In March 2019, a report from pension provider Royal London found that 290,000 pension savers approaching retirement had already breached the then £1.03m LTA limit with many savers continuing to pay in.

Mr Boulding also suggested that the Lifetime Isa (Lisa) may be a better option for younger savers looking to save to buy their first home rather than saving into a pension pot.

Colin Low, managing director at Kingsfleet Wealth, agreed that saving into a Lisa was a good idea for younger people but only if they were also saving into a pension.

Mr Low said: "For under 40s, Lisas are a really good idea, often to run in parallel with workplace pensions.  

"They work on a bonus arrangement at maturity but it does appear as though this is the direction of travel for the Treasury.

"It is obvious that they don't like the tax relief cost for pensions and would prefer to see the Isa model (tax free but no relief) expanded."

Tim Morris, independent financial adviser at Russell & Co also said a Lisa was not an adequate replacement for a pension and should be used to compliment rather than replace pension contributions.

On pensions the UK operates an EET system, where contributions are exempt from tax, investment returns are exempt from tax, but the proceeds of pension savings are taxable.

In the TEE Isa system, the contributions are taxable, but thereafter investment returns are exempt and the proceeds are not taxed.

Mr Morris said the Lisa was better for a basic rate taxpayer due to the TEE model as opposed to EET. 

He said: "It is mainly higher/additional rate taxpayers who are engaged in pensions for their retirement planning. This means that even if they pay some tax upon drawing their pension, for many it will be at a lower rate than the tax relief they received from the EET model. 

"In addition, while the Lisa has a savings bonus equivalent to basic rate tax relief, the tax free cash on a pension goes some way to negate the benefit of tax exempt withdrawals from the TEE model."

He added: "Many clients like the flexibility of withdrawing this as one lump sum, or phased in stages. However, if they could, many would withdraw more if they weren’t heavily penalised from a tax point of view. 

"Many unadvised clients still bite the tax bullet and do this anyway.
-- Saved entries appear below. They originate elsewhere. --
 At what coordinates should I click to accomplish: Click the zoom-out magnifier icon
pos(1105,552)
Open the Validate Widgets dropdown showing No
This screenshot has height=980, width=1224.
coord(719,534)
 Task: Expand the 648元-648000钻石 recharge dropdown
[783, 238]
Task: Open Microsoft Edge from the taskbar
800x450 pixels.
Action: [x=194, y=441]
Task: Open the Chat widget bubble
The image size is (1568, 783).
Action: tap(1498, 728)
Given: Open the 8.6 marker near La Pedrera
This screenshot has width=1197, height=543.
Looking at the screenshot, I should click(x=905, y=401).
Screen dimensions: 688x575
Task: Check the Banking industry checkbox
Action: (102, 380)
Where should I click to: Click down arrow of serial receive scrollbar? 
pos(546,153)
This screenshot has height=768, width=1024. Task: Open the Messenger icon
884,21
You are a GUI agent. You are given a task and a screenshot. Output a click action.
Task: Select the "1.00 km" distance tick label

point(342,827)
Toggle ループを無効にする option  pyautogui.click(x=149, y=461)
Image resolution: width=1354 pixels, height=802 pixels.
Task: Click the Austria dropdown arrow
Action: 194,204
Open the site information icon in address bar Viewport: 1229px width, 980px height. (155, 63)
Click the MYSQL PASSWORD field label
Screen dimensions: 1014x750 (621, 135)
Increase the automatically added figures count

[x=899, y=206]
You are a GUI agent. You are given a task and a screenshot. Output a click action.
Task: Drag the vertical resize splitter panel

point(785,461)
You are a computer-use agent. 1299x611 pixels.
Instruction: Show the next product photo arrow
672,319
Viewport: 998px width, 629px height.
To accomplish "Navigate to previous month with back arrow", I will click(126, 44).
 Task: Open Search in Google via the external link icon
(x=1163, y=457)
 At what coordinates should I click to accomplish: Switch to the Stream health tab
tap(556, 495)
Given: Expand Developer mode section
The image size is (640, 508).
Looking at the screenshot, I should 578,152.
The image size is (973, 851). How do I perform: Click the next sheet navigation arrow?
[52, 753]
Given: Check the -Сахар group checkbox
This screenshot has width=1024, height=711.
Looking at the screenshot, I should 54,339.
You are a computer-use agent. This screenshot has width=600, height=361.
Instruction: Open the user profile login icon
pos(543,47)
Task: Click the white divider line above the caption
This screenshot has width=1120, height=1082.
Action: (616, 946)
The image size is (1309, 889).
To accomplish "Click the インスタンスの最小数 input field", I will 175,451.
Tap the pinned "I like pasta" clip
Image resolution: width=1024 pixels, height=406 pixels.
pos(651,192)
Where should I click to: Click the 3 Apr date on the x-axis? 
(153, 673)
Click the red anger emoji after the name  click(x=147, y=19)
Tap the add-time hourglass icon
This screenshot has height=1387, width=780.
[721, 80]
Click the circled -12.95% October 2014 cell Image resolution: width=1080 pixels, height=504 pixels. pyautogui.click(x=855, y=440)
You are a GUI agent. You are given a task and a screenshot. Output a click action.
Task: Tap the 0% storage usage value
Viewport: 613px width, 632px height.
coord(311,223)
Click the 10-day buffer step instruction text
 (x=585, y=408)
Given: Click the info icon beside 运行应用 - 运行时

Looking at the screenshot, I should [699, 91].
This means the current retirement savings crisis we are facing will only get even worse."

However, other advisers have warned that younger workers should prioritise pension saving over Isas as many will never be affected by the LTA.

Kay Ingram, director of public policy at LEBC, said: "The employer contribution to a pension and tax relief doubles the employee’s auto enrolment contribution from 4 to 8 per cent. With many employers offering more than the minimum auto enrolment contribution and higher rate taxpayers getting double tax relief at 40 per cent of their pension savings, it provides a greater boost to the individual’s own contribution."

She added: "Younger workers should pay into pensions now and hope that a future government restores the real terms value of the £1.5m LTA introduced in 2006. That would mean its current value would need to be over £2m."

Similarly, Alan Chan, director at IFS Wealth and Pensions, said: "The LTA is not an issue for the vast majority of people, and even less of a concern for young people who will not be taking benefits for another 30-40 years’ time and it is only then that their pension benefits will be assessed against the LTA. Who knows what the LTA will be by then or if it will even be around anymore?  

"So in the absence of scrapping the LTA, it would change nothing and pensions are still the best long-term investment vehicle for young savers.  

"A Lisa may be considered in addition to a workplace pension where there are excess savings but they should not be mutually exclusive."